Aahhhh...........When I submit the post it shortens the link....is this how it is supposed to work?


----------



## greygit

EJB said:


> Aahhhh...........When I submit the post it shortens the link....is this how it is supposed to work?


I don't like links too short as I like to see were clicking it will take me.
Gemmy tries to trick me into reading the Wail.:grin2:


----------



## philoaks

Hi Ted,

There's a *thread here* that covers the very thing. That's where I learnt to do it :wink2:


----------



## GEMMY

greygit said:


> I don't like links too short as I like to see were clicking it will take me.
> Gemmy tries to trick me into reading the Wail.:grin2:


Any link that I post is ALWAYS the long version, it shows where it's come from and content. Hate shortened versions such as "link", "see here" etc etc
GG always prefers the "Huffpuffington" paper 

tony


----------



## greygit

GEMMY said:


> Any link that I post is ALWAYS the long version, it shows where it's come from and content.
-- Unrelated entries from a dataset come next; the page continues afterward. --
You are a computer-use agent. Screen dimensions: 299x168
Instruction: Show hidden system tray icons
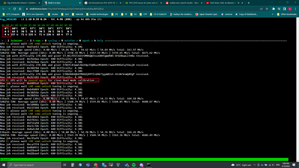pyautogui.click(x=254, y=165)
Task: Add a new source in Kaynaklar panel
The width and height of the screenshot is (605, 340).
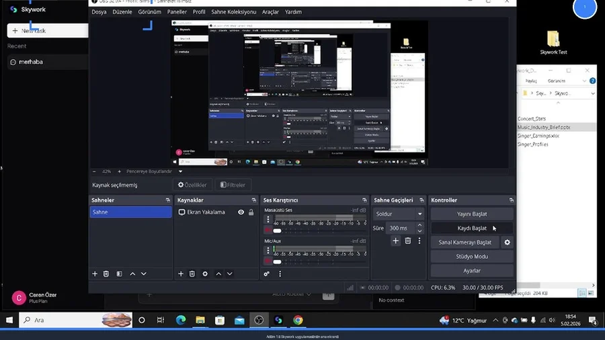Action: pos(181,273)
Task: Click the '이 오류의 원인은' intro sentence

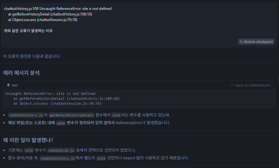Action: (32, 56)
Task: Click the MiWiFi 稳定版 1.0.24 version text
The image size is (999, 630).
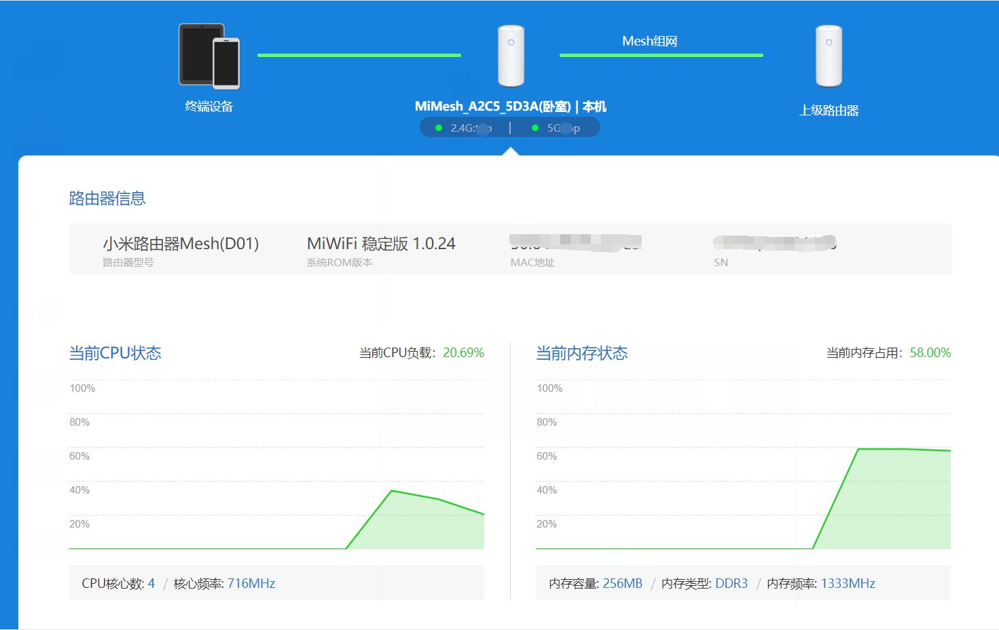Action: pyautogui.click(x=381, y=244)
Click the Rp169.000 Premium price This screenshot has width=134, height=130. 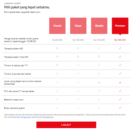(120, 40)
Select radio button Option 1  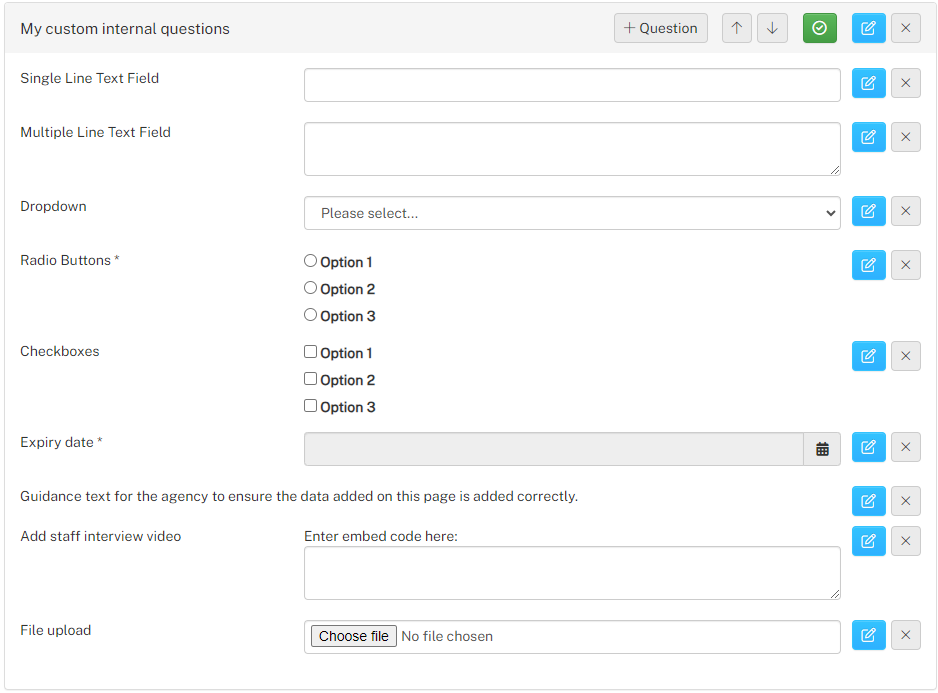pos(310,261)

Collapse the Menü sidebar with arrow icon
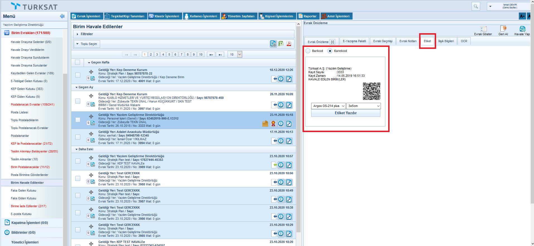(x=62, y=16)
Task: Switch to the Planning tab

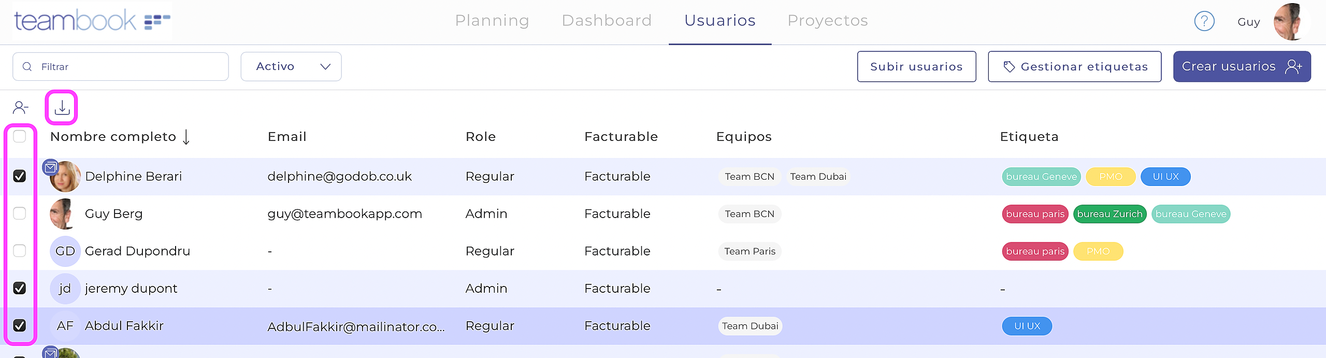Action: click(x=492, y=21)
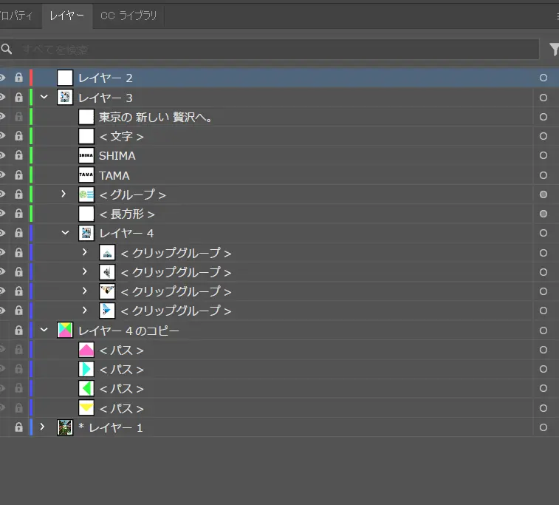Screen dimensions: 559x505
Task: Select the <文字> item name
Action: pos(121,136)
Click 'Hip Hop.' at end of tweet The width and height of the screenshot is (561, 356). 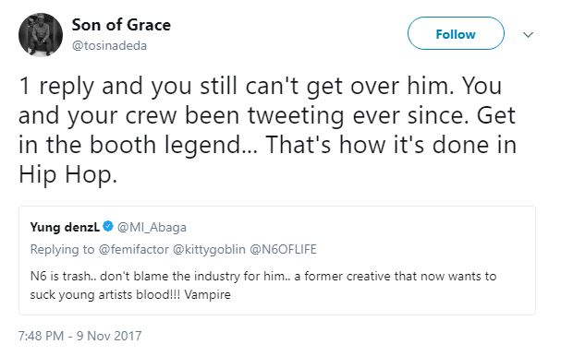(68, 174)
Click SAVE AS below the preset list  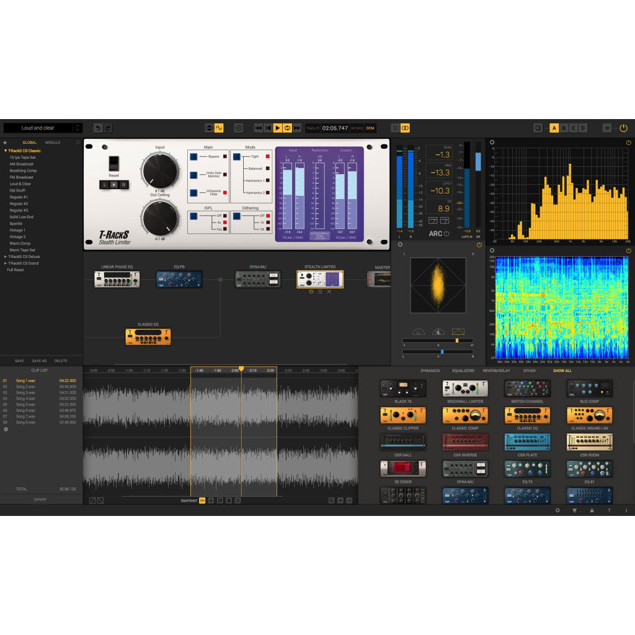coord(38,360)
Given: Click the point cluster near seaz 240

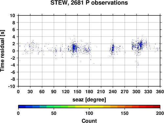Looking at the screenshot, I should click(x=113, y=49).
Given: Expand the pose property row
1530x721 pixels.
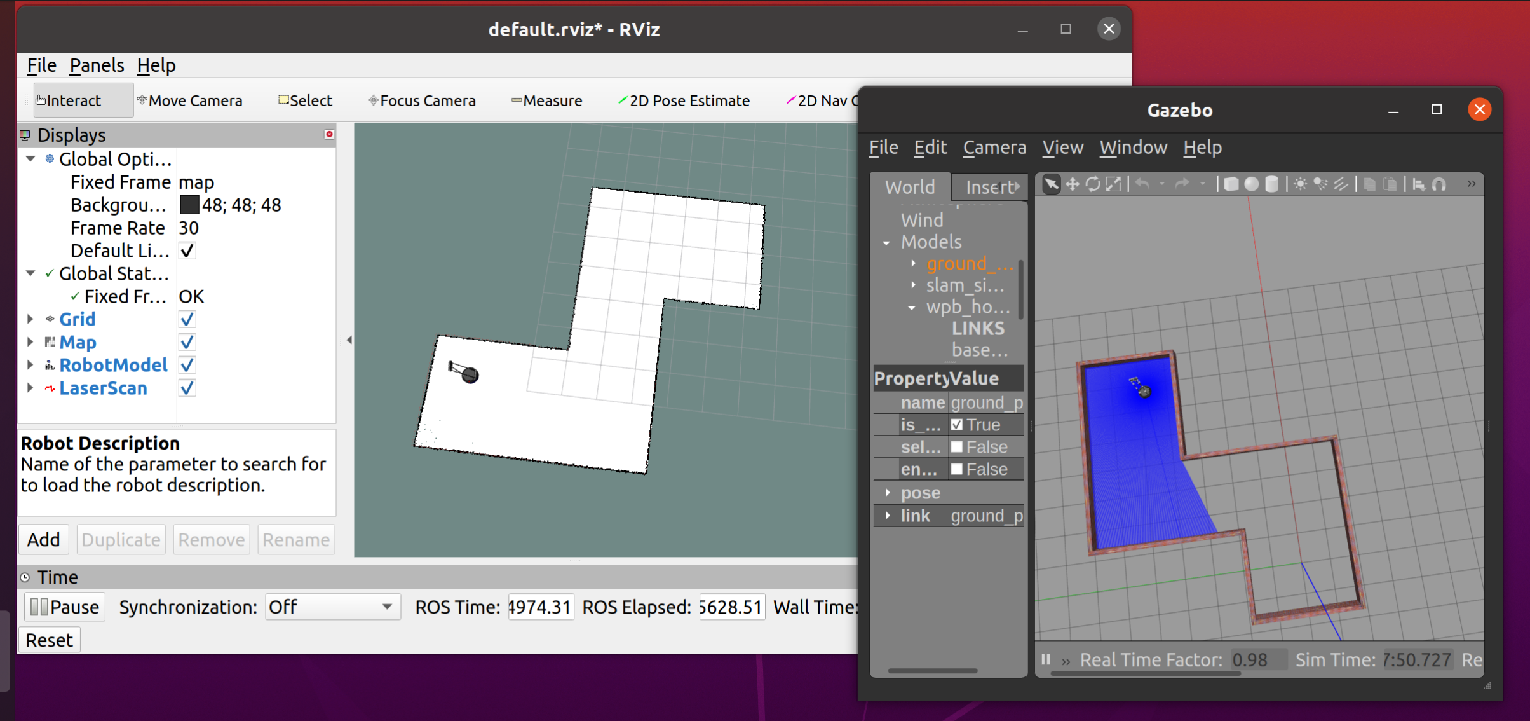Looking at the screenshot, I should [888, 493].
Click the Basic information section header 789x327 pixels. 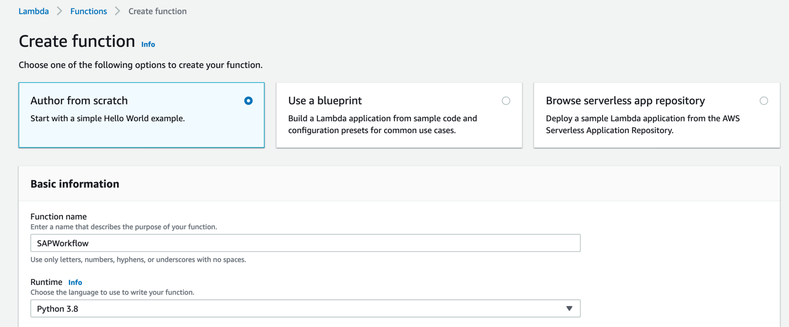(74, 184)
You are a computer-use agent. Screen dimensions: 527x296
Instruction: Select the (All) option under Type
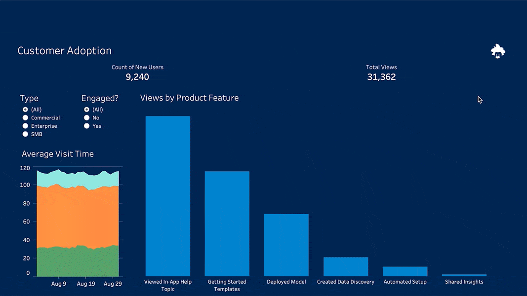point(25,110)
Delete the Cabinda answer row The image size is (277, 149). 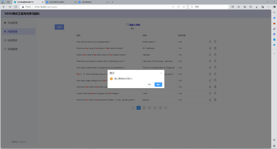pos(215,55)

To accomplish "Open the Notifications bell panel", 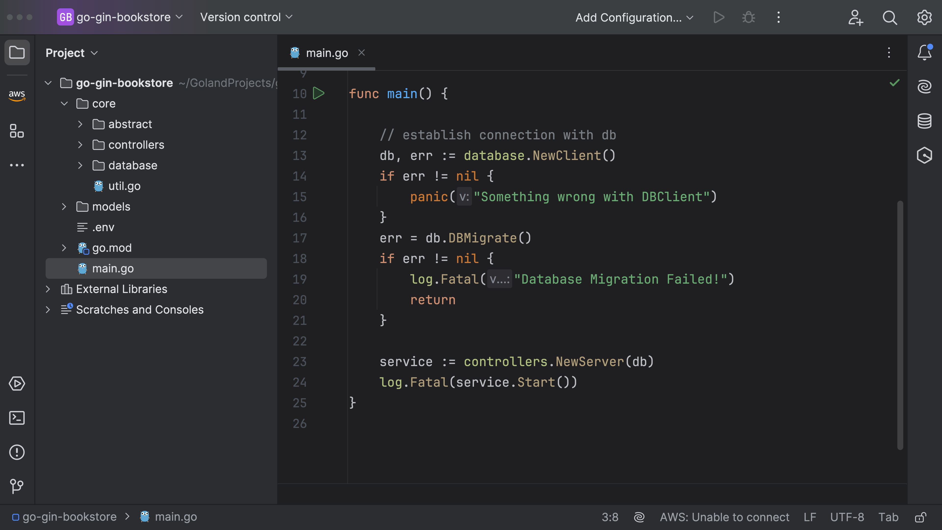I will [924, 53].
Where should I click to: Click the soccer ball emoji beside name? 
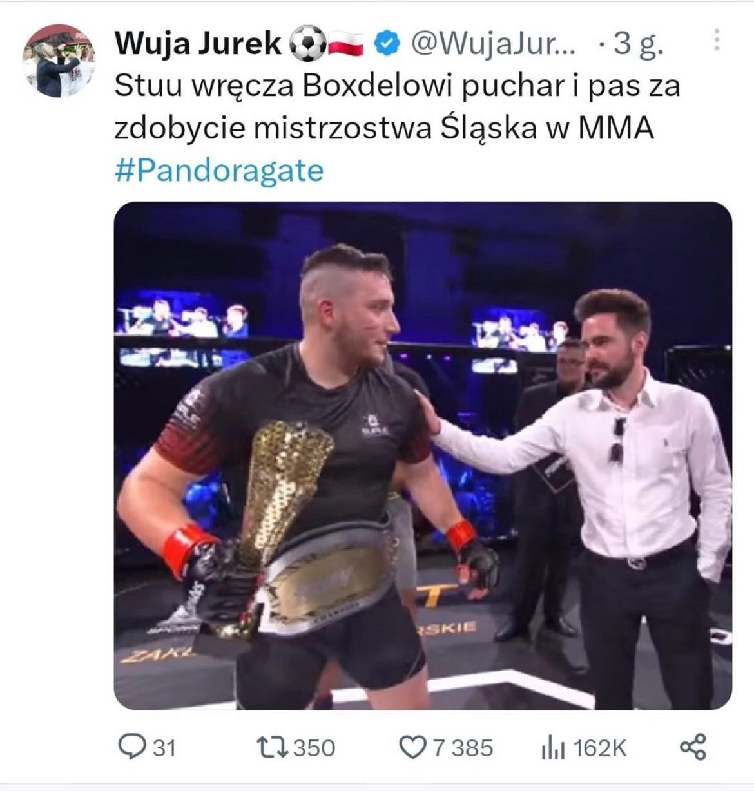tap(307, 44)
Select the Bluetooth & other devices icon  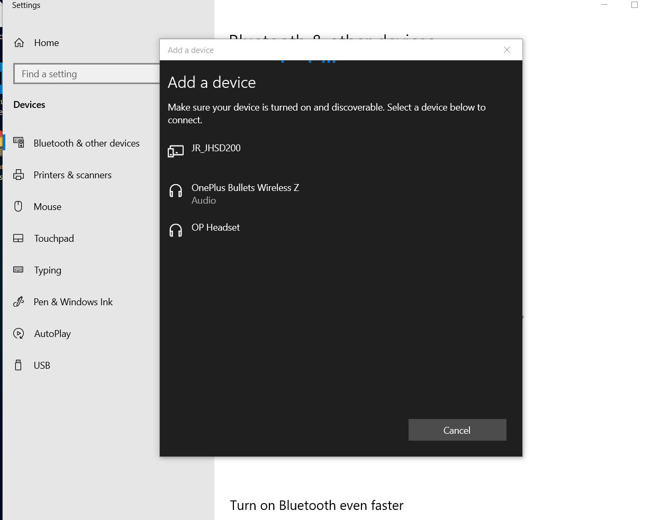tap(19, 143)
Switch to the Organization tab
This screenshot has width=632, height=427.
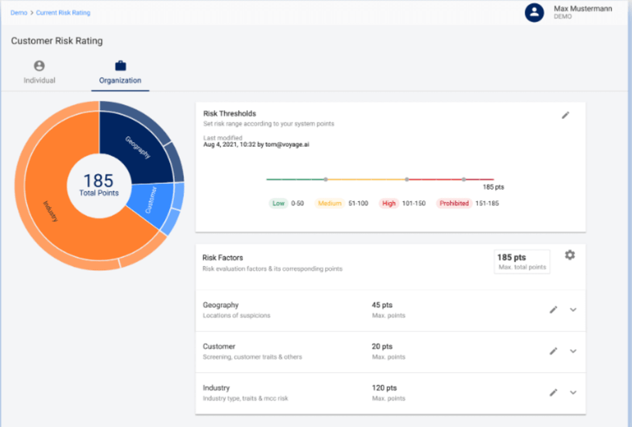point(119,71)
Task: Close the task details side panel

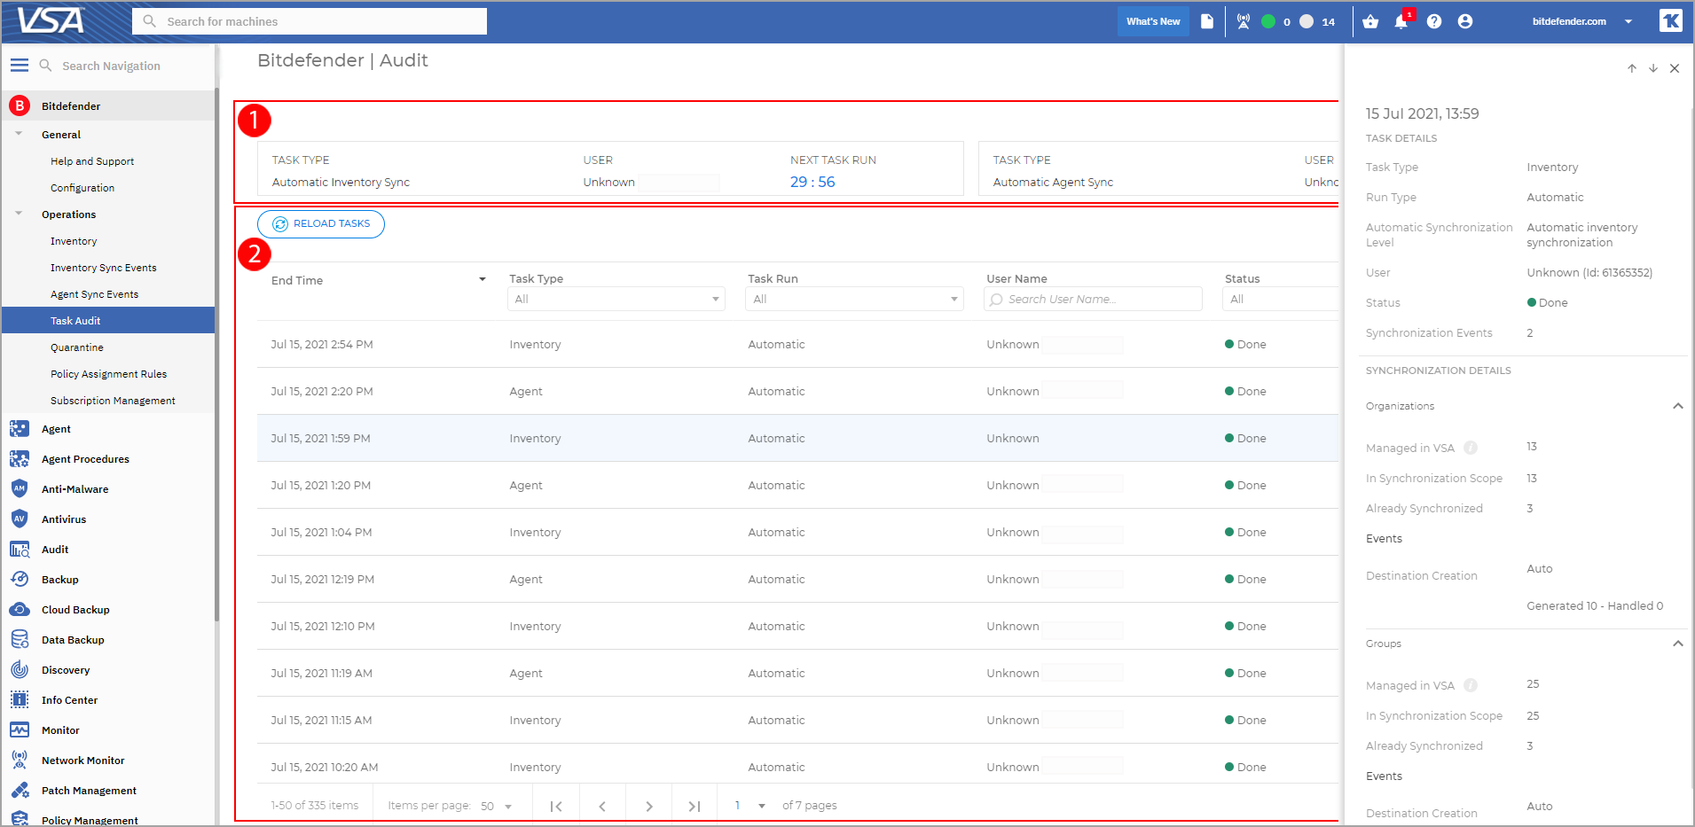Action: click(x=1675, y=68)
Hate shortened versions such as "link", "see here" etc etc
> GG always prefers the "Huffpuffington" paper
> 
> tony


 I must admit I do like the Huffington now that its moved to the left a little, my mate Jeremy must be doing something right. :grin2:


----------



## EJB

Thank you one and all:wink2:
I do like the idea of a recognisable but shortened link so will probably stick with that.:smile2:
PS. Used to play about with brackets some time ago but memory is fading faster than my abilities!!!!


----------



## Zebedee

Just for Tony. :wink2: :kiss:


----------



## GEMMY

Not opening that malware :surprise:


tony


----------



## Zebedee

I wouldn't have called you that Tony!! :surprise:

Malcontent sometimes, perhaps.:wink2:


----------



## GEMMY

Don't know what it is/was. just refuse to open unknown short links from dodgy people :wink2:


tony


----------



## VS_Admin

I see that the community here has helped you out. 
EJB, is there anything else we can help you with?


~Richard.


----------



## Pudsey_Bear

I just type "Link" or something more meaningful, then highlight it, click the chain icon (insert link) paste the link, then click OK. to see where the link goes, hover over it and look ate the bottom left of the screen, see below for example

*Rubbish* I also change the text of links to make them more obvious.


----------



## greygit

I didn’t know that, well there you go you learn something every day.:grin2:


----------



## EJB

Richard, They have been helping me out for many years:wink2::grin2:


----------



## Pudsey_Bear

greygit said:


> I didn't know that, well there you go you learn something every day.:grin2:


I try not to as I'm full, so I have to empty a bit out now and then.. 
:grin2:


----------